* TASK INSTRUCTIONS:
Only one stretch of the data below is wanted: the lines from the one with "You are a GUI" through the one with "Viewport: 1482px width, 585px height.", repeated exactly.

* SOURCE MATERIAL:
▼

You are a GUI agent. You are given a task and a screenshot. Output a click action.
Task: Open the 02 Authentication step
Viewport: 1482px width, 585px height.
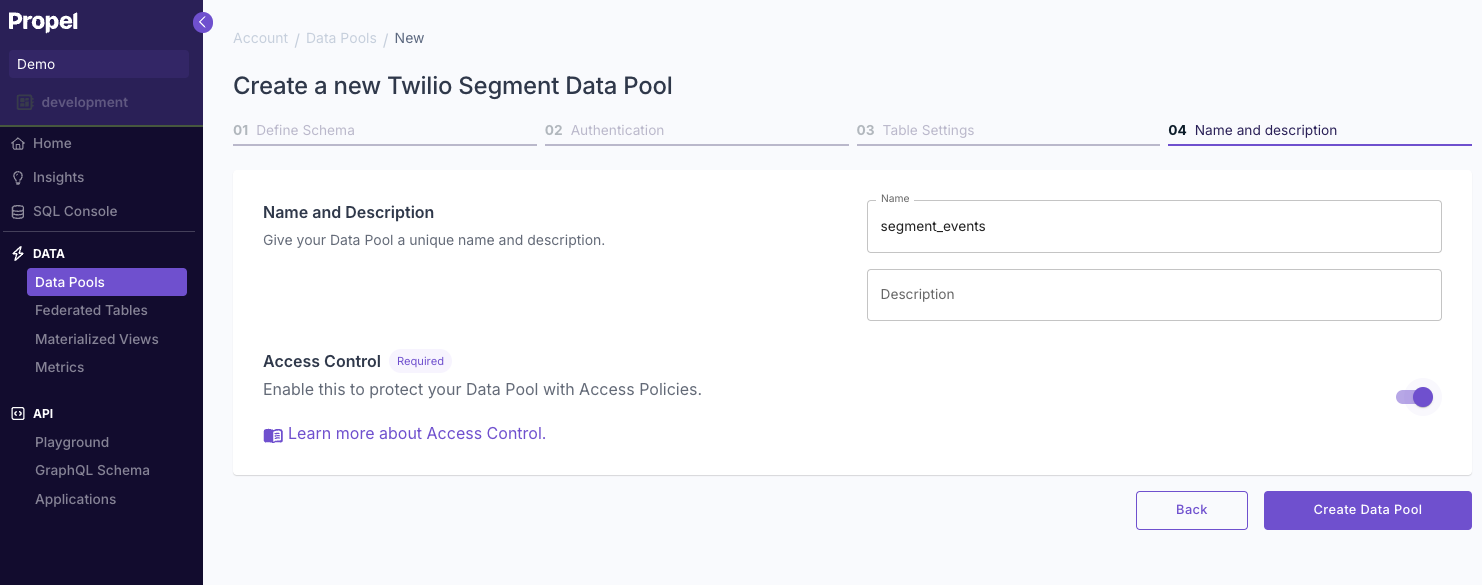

▲
▼

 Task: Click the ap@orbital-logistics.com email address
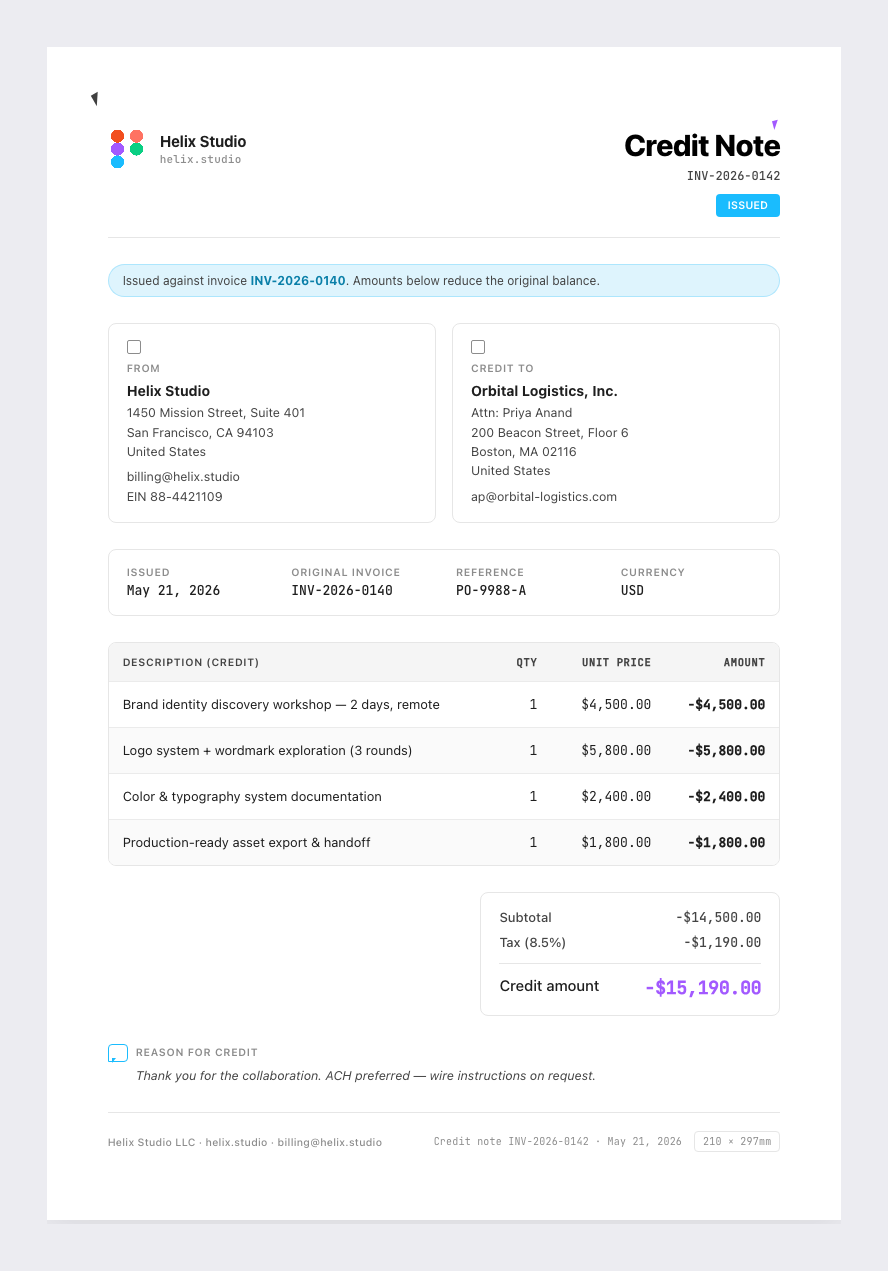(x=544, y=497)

▲

* RESULT FOR THIS TASK:
You are a GUI agent. You are given a task and a screenshot. Output a click action.
Task: Open the 02 Authentication step
Viewport: 1482px width, 585px height.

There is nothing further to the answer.